In the three weeks remaining before my knee gets rebuilt, I also plan to set a few days sort of aside from work on Galiot Press to revisit a novel manuscript that’s been sitting in my inventory since I wrote it ten years ago. I’ve looked at the thing maybe once or twice in the intervening years, and I’ve certainly thought about it off and on. This manuscript is the one that got away. The one whose characters still feel to me like real people I want to spend more time with. It’s the book my agent and I probably sent out into the world too soon, the book that turned into a boomerang and fluttered back to me instead of going out to readers.
I can’t just revise the book. It has thematic problems that arise from faulty logistics; it has a problem of historical period; it has a structural weakness. I have to rewrite it. I have to rebuild it. From scratch.
But even as I type those words, the resistance in my brain is strong. It’s the same with my knee. I went out for a run the other day and forgot to put my knee brace on (!), and part of me thought, hey, maybe I don’t need this surgery after all, maybe I’m fine the way I am! Right? Right?!
I don’t want to break my book apart. I don’t want to open up a Scrivener project and start typing new words. (In fact, if I’m really intent to rebuild this book, I need to start the way I start all my first drafts: in pen, by hand, in a notebook.) Still, oh, how I want to open that Scrivener project and create individual chapter folders and copy/paste into those folders the chunks of prose I’ve already written and that I think are just great!
I shouldn’t. Not if I’m really rebuilding. I can’t.
Or can I? Come on, can’t I? Can’t I preserve all the good writing, all the great scenes, the gems of prose? Do I really have to jettison them with the goal of making something better? Seriously, it’s painful to contemplate finding a new starting point altogether, a blank page, for Brigid and George and Delia and Will, for Celestine and Martin. For Katerina.
But wait: Katerina isn’t even in the novel yet. I invented her a few years ago, during a brief visit with the manuscript. Maybe she will be my way forward. Maybe it’s a good sign that I already think of her as part of the original population of my little imagined world.
I need to take some guidance from my knee surgeon here. A partial knee replacement is no delicate thing. I am pretty sure there are scalpels and saws involved. Then there will be a scar, and scar tissue, and stiffness, and muscle weakness. Blech. But the only way out is through—and when I’m rehabbed, my knee will be even better than before.

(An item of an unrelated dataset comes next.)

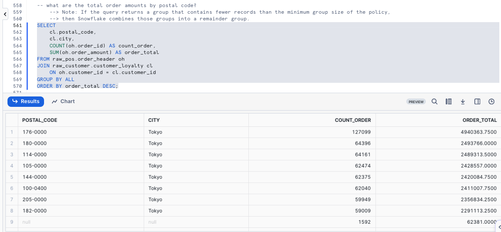Click the ORDER_TOTAL column header
This screenshot has height=232, width=501.
(x=479, y=120)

That’s my plan for this novel. Better than before. But first, the brutal stuff a writer has to go through—except without an anesthetic (well, to each their own). Ftou ftou.
let me pause for a brief ftou ftou because I can’t let the evil eye go unattended as I write
You got this knee replacement thing. And you will LOVE it after recovery. I had a full knee replacement 5 years ago, and nothing hurts.
My advice: 1) get strong beforehand - sounds like you got that part.
2) use the pain pills - don't try to tough it out
3) follow ALL directions from doc and PT - have things written down, don't rely on memory of having been told (I missed an important aspect)
One hell of a metaphor, madam! Take a look at Patrick Munson's Substack today. You might just resonate to it. I just did. I truly envy your having something so tangible as a three-week time frame (or was it thirty days?? -- I don't trust my ability to return to this thought/place if I leave it to check . . . ). Oh, well.